Input material:
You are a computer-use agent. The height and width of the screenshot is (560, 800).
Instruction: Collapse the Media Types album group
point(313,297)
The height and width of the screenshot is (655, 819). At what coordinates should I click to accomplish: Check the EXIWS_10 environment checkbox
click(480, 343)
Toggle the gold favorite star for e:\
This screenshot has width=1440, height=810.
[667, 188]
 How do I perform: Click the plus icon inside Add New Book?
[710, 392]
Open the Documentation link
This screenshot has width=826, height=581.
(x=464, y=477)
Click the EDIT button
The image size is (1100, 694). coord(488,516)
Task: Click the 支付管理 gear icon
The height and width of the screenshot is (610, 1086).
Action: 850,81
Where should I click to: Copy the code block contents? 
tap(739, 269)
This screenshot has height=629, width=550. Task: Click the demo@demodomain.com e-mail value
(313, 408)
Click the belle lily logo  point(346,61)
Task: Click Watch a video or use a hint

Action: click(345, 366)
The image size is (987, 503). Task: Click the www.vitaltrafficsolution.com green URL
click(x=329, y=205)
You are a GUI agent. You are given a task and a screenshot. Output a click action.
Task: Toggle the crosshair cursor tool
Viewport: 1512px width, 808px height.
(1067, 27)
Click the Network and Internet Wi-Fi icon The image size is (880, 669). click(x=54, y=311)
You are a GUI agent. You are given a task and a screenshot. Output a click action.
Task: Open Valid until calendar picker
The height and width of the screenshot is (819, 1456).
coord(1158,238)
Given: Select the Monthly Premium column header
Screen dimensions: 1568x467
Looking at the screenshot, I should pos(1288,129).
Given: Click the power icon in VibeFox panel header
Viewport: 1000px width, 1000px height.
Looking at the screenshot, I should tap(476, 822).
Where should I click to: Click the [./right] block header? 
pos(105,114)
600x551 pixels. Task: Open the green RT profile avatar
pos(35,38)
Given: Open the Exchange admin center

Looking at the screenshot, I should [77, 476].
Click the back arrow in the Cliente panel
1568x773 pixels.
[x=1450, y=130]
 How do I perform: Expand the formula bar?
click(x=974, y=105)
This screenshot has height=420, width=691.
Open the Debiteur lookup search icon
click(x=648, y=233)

What needs to be done: Beginning with the line that has "The height and width of the screenshot is (819, 1456)." and ending with the line that has "Given: Click the", set down the lines above exactly and include no others.

Task output:
The height and width of the screenshot is (819, 1456).
coord(1158,238)
Given: Select the Monthly Premium column header
Screen dimensions: 1568x467
Looking at the screenshot, I should pos(1288,129).
Given: Click the power icon in VibeFox panel header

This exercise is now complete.